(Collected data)
━━━━━━━━━━━━━━━━

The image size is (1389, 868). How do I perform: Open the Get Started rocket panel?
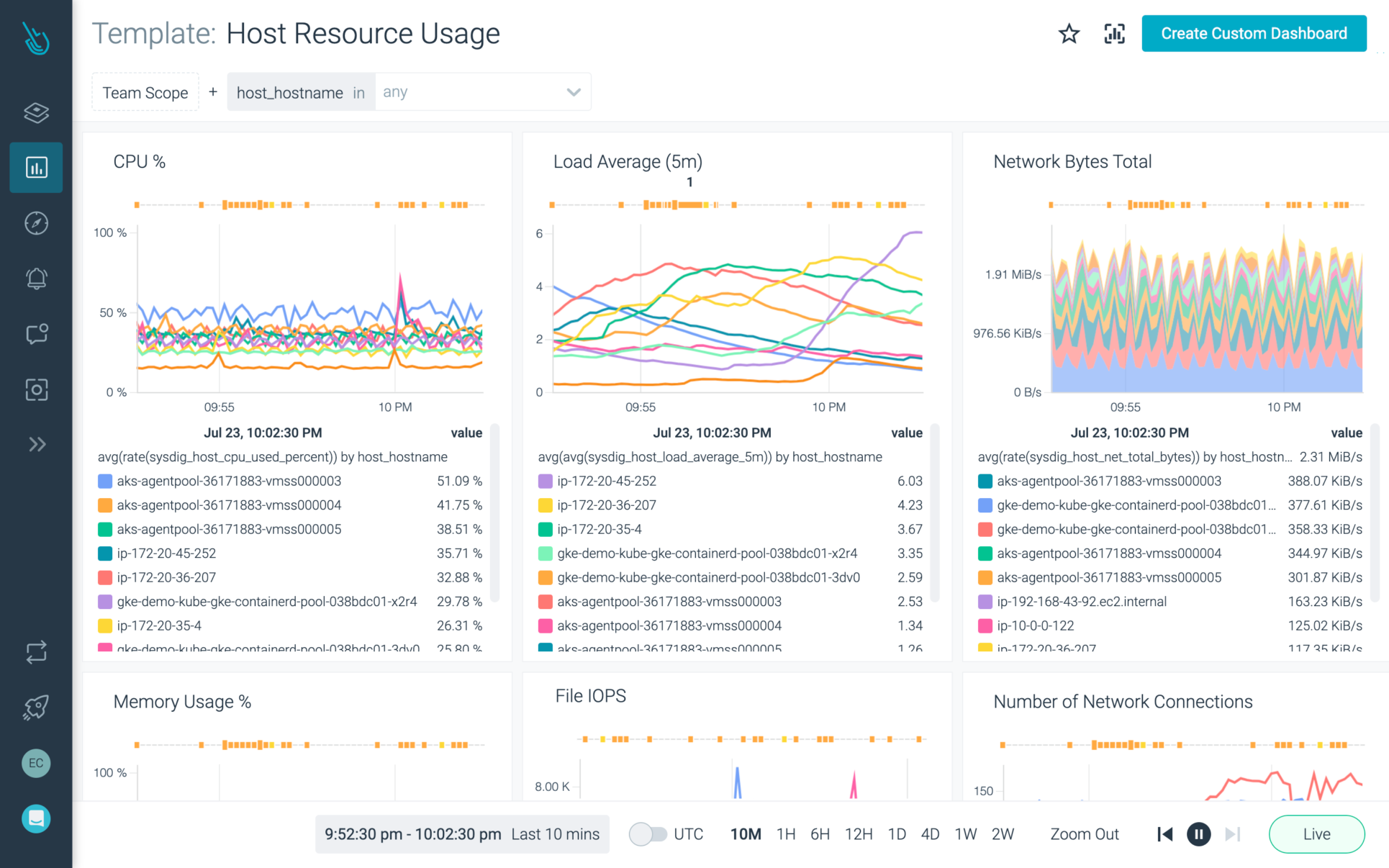(36, 707)
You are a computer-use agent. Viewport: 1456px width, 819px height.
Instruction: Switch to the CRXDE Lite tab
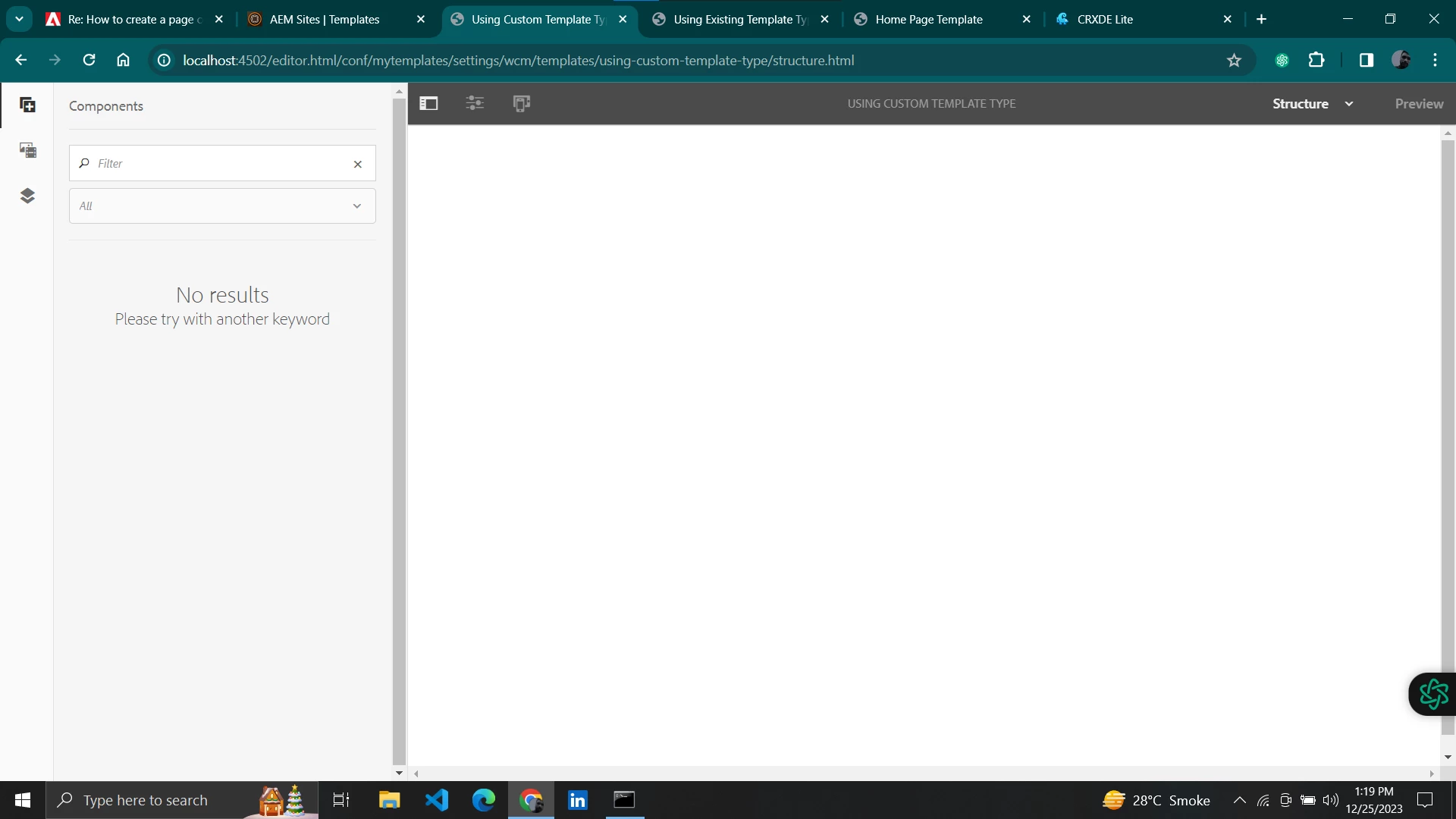click(x=1105, y=20)
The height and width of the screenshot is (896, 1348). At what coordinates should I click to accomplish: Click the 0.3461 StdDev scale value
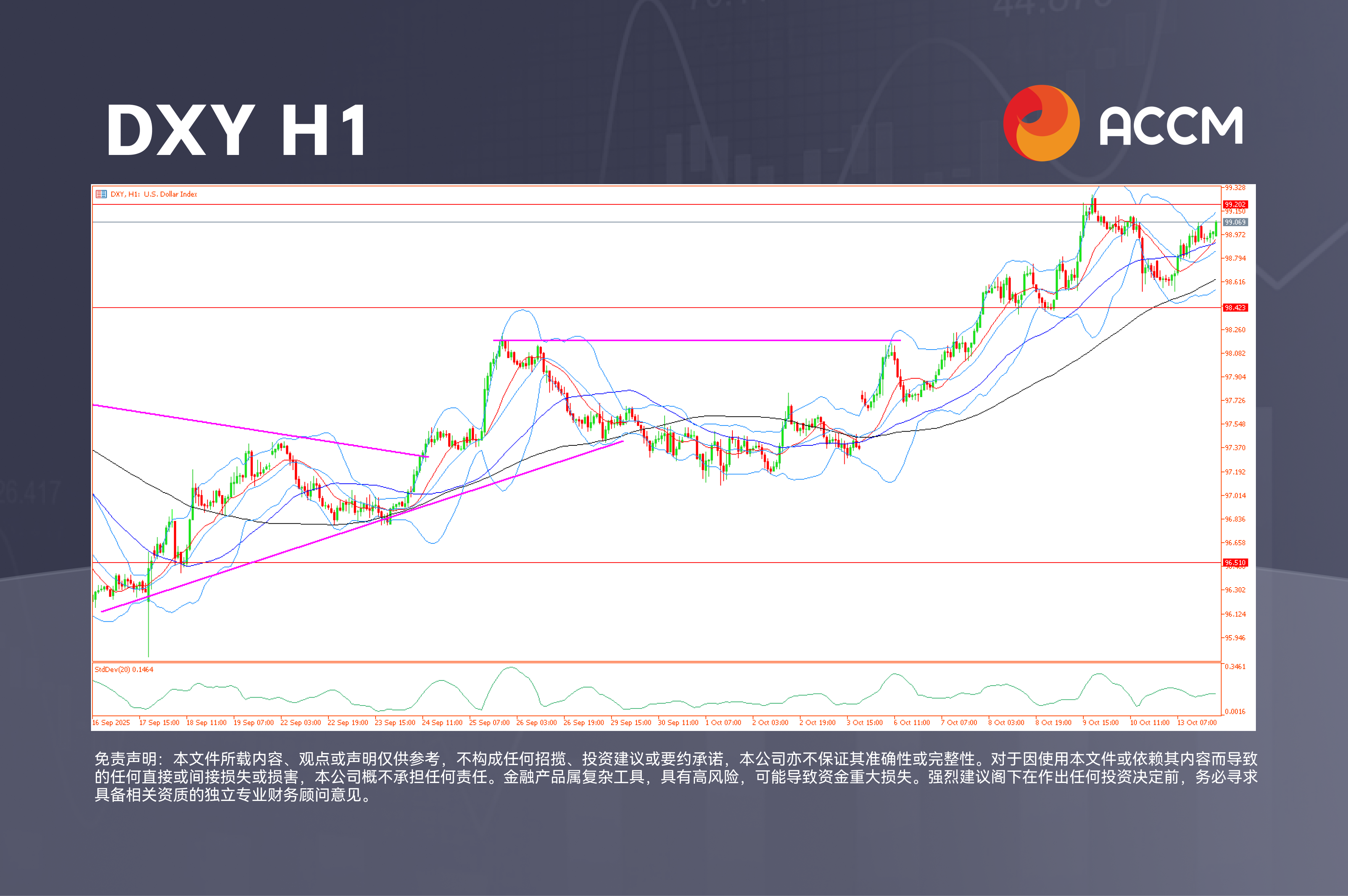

━━━━━━━━━━━━━━━━

*Work request*: The sole thing to report is how many lines in the data hold the string "width".

*Exercise result*: 2